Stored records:
Start of Block

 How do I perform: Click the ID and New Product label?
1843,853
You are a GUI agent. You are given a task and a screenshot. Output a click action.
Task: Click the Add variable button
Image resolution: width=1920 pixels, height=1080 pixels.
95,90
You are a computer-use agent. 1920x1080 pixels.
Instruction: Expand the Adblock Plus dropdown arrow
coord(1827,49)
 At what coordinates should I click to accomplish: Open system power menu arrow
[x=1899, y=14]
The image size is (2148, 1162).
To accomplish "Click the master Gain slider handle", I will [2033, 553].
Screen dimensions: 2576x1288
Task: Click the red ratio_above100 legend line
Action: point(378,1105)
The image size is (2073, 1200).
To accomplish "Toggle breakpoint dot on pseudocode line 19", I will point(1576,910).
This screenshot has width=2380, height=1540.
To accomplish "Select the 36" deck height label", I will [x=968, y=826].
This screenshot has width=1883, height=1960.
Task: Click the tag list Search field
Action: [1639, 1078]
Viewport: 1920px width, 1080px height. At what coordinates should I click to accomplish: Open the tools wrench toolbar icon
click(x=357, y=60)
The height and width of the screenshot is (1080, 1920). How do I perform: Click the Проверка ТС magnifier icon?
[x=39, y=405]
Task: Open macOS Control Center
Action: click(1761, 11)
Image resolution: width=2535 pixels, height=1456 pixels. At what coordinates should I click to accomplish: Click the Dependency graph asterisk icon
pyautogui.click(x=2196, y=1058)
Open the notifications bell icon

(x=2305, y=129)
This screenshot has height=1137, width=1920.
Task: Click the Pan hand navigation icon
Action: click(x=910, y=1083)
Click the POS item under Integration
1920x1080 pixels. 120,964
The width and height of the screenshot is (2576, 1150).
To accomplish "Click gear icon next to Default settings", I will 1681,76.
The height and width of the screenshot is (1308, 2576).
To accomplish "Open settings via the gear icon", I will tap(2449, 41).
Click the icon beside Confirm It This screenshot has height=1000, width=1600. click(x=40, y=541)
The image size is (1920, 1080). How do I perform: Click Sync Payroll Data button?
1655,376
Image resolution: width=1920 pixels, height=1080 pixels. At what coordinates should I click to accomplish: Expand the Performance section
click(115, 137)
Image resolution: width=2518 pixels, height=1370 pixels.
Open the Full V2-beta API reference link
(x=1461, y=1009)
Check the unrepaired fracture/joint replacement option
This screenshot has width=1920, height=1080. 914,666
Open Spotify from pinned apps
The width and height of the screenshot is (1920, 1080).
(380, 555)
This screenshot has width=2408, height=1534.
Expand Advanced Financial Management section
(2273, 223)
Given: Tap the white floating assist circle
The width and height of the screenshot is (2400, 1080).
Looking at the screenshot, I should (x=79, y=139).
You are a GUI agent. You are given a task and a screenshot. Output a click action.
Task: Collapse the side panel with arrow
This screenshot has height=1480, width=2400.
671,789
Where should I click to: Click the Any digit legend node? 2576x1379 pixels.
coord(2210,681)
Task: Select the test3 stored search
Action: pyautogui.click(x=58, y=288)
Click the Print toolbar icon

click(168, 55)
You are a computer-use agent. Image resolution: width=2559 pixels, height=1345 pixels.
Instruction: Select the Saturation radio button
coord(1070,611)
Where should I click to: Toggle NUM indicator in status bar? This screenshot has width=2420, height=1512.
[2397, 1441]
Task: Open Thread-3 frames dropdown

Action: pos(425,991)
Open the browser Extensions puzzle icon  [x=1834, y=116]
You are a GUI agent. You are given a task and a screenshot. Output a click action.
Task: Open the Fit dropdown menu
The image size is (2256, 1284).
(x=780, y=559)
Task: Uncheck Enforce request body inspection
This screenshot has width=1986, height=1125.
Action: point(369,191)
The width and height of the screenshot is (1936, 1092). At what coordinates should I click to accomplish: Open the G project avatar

End of Block

Task item –
Set down exactly, and only, the lines of the data above from the line containing "The width and height of the screenshot is (2400, 1080)." through the last one.

Written response –
The width and height of the screenshot is (2400, 1080).
Looking at the screenshot, I should (x=79, y=139).
You are a GUI agent. You are given a task and a screenshot. Output a click action.
Task: Collapse the side panel with arrow
This screenshot has height=1480, width=2400.
671,789
Where should I click to: Click the Any digit legend node? 2576x1379 pixels.
coord(2210,681)
Task: Select the test3 stored search
Action: pyautogui.click(x=58, y=288)
Click the Print toolbar icon

click(168, 55)
You are a computer-use agent. Image resolution: width=2559 pixels, height=1345 pixels.
Instruction: Select the Saturation radio button
coord(1070,611)
Where should I click to: Toggle NUM indicator in status bar? This screenshot has width=2420, height=1512.
[2397, 1441]
Task: Open Thread-3 frames dropdown

Action: pos(425,991)
Open the browser Extensions puzzle icon  [x=1834, y=116]
You are a GUI agent. You are given a task and a screenshot. Output a click action.
Task: Open the Fit dropdown menu
The image size is (2256, 1284).
(x=780, y=559)
Task: Uncheck Enforce request body inspection
This screenshot has width=1986, height=1125.
Action: point(369,191)
The width and height of the screenshot is (1936, 1092). At what coordinates should I click to accomplish: Open the G project avatar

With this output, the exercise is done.